(Text and element pointing records)
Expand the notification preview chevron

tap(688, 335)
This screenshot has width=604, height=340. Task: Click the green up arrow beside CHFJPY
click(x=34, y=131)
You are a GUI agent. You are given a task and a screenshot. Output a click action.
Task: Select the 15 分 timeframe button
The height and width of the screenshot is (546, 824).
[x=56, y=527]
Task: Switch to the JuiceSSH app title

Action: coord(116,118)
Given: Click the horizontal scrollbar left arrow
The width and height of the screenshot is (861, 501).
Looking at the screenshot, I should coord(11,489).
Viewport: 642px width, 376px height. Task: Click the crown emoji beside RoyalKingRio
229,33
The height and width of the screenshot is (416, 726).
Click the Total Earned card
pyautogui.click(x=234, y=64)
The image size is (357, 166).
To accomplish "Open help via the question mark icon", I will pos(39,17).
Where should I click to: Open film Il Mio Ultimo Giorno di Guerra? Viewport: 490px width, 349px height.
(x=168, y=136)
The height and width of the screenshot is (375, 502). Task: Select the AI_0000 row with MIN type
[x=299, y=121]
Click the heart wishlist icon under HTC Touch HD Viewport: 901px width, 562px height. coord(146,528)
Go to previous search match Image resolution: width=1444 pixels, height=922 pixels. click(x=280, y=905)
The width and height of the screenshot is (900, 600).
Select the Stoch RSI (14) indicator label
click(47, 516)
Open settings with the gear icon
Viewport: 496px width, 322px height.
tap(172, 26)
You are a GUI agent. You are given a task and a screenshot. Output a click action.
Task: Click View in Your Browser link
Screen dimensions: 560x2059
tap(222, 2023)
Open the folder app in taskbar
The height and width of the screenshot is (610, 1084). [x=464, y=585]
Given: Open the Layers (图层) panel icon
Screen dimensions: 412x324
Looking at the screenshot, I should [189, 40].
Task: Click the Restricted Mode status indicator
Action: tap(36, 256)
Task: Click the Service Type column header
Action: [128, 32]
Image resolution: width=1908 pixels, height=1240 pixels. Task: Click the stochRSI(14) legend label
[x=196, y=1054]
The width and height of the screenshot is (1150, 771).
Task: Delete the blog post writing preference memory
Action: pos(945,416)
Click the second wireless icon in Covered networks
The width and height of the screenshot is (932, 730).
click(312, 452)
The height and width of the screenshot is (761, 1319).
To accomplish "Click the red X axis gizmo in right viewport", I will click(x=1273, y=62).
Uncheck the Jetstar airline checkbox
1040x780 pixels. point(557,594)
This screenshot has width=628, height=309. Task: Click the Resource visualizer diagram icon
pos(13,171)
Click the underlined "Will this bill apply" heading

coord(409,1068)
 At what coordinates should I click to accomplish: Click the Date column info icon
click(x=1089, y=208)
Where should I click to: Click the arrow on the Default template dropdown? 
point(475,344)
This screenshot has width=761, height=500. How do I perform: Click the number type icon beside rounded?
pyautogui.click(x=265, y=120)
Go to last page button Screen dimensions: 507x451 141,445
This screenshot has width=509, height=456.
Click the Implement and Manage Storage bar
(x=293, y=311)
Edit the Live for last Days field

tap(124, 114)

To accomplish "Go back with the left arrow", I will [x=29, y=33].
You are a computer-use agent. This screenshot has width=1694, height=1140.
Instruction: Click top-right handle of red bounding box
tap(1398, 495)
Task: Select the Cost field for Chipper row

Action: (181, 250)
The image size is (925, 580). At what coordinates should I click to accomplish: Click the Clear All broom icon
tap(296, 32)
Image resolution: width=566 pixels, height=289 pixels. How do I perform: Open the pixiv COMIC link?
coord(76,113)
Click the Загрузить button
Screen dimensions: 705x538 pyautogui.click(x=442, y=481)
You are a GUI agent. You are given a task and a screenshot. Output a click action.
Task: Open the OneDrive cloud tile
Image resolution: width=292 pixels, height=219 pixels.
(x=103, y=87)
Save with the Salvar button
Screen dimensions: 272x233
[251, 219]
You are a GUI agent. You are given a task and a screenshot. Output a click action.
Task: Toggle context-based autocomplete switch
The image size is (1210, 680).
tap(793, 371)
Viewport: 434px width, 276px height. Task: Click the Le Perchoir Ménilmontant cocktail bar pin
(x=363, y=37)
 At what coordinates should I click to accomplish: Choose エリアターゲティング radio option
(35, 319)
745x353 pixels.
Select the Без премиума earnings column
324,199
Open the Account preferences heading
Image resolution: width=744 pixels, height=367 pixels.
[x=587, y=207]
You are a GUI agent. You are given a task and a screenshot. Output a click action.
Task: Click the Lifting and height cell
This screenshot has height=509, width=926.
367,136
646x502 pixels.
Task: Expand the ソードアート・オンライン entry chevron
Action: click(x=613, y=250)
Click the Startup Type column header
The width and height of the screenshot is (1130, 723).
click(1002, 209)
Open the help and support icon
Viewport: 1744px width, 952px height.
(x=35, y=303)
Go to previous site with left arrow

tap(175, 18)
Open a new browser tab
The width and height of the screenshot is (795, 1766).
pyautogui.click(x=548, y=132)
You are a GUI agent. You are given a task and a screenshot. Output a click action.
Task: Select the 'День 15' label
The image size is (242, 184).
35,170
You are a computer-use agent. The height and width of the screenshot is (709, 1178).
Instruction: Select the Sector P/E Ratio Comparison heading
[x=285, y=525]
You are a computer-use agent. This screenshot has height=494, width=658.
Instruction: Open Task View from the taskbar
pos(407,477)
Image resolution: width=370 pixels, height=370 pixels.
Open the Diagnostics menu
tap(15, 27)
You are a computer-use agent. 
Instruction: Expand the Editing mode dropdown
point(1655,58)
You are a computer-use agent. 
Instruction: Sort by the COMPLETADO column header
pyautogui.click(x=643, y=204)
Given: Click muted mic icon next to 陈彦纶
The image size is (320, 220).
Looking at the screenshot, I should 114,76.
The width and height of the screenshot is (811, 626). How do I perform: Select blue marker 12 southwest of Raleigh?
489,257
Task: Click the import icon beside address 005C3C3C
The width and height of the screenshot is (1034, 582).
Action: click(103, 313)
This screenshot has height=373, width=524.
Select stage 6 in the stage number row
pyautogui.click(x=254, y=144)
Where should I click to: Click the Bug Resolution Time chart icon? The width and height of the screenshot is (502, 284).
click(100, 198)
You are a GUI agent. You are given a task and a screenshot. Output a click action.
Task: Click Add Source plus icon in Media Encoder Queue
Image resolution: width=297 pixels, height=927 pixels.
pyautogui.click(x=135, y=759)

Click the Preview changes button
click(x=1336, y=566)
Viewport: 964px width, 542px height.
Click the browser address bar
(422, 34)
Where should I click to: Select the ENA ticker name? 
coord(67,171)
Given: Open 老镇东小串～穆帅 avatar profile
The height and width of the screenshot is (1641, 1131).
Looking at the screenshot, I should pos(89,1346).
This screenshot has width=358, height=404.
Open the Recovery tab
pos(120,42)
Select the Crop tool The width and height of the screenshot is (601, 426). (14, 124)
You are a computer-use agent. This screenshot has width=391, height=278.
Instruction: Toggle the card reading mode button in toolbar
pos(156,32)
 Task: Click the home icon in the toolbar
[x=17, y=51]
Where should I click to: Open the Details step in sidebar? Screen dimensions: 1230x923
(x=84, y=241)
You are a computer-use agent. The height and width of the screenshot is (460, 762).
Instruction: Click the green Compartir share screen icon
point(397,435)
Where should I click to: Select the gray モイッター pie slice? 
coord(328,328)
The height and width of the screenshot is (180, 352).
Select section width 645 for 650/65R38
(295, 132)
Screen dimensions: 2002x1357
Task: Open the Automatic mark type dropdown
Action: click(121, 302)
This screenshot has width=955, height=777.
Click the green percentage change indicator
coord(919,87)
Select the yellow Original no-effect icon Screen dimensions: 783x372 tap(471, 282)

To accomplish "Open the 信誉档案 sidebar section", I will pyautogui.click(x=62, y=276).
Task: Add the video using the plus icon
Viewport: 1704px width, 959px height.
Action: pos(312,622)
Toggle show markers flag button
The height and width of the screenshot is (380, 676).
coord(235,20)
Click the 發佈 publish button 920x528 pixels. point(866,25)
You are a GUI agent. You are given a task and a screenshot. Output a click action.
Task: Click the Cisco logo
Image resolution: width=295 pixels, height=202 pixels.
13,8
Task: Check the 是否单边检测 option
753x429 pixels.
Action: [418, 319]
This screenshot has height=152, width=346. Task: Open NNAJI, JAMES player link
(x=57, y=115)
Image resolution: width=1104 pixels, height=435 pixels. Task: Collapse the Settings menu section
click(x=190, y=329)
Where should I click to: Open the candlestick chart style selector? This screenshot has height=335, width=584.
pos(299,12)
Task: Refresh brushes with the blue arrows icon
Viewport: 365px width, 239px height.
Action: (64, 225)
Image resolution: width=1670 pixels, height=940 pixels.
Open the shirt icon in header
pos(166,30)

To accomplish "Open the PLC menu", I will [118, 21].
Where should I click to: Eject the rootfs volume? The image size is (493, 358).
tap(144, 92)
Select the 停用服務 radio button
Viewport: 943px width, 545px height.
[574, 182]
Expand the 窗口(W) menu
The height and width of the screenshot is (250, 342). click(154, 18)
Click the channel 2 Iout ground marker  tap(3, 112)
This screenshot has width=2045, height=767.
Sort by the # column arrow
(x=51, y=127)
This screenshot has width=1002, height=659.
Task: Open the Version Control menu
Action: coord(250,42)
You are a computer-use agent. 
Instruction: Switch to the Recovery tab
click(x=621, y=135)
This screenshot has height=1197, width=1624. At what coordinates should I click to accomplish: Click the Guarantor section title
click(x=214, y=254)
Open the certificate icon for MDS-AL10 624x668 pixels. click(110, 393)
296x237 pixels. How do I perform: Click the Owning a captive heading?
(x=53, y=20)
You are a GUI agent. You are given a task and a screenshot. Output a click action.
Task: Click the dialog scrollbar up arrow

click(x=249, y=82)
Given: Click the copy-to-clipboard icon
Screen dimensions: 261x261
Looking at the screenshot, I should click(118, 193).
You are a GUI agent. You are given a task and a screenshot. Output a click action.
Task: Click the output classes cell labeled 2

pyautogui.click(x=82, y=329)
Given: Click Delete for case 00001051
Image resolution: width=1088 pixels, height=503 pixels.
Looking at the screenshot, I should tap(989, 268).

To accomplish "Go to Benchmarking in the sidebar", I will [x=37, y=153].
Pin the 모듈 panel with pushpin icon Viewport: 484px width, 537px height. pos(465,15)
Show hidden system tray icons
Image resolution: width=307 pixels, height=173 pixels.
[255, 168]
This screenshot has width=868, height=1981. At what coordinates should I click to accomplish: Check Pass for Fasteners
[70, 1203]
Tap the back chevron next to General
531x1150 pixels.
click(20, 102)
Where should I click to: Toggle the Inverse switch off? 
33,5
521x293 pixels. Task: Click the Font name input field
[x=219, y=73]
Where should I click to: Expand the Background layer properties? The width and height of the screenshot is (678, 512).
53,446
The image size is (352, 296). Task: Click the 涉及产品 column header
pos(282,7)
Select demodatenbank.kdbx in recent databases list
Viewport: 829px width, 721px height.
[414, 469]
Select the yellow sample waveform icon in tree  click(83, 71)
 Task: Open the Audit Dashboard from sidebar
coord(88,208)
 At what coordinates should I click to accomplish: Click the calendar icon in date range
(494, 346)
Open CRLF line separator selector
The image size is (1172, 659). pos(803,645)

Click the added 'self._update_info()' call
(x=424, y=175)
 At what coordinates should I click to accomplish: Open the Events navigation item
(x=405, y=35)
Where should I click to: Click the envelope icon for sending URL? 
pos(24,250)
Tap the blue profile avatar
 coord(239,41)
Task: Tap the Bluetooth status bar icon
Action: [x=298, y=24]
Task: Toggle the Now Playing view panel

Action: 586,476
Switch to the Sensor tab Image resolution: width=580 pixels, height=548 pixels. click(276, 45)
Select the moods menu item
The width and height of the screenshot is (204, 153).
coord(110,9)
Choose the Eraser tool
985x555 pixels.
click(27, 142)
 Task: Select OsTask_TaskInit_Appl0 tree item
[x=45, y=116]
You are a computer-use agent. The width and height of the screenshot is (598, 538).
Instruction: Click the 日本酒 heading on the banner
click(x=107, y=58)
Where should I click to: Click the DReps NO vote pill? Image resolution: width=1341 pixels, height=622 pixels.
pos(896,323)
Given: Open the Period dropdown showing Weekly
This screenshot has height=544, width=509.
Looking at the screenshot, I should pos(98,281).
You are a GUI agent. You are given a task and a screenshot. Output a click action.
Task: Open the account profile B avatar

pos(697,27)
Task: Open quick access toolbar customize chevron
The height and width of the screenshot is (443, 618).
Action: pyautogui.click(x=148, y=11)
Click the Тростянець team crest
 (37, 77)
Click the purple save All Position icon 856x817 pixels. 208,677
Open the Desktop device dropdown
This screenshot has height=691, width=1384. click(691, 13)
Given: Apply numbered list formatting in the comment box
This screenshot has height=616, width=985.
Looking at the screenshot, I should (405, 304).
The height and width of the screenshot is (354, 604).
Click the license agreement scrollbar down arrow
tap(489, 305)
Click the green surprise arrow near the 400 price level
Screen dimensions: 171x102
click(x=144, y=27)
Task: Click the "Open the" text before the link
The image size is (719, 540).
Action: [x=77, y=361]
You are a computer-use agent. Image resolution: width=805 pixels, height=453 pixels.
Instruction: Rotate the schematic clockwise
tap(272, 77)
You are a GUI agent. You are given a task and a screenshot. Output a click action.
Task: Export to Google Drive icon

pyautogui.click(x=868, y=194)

◆ Directive:
Locate every line in the material above that contains the string "column" and copy each one. Treat case as significant.

◆ Task result:
Task: Click the Service Type column header
 At what coordinates should I click to accomplish: Click the Date column info icon
Select the Без премиума earnings column
Click the Startup Type column header
Instruction: Sort by the COMPLETADO column header
Sort by the # column arrow
The image size is (352, 296). Task: Click the 涉及产品 column header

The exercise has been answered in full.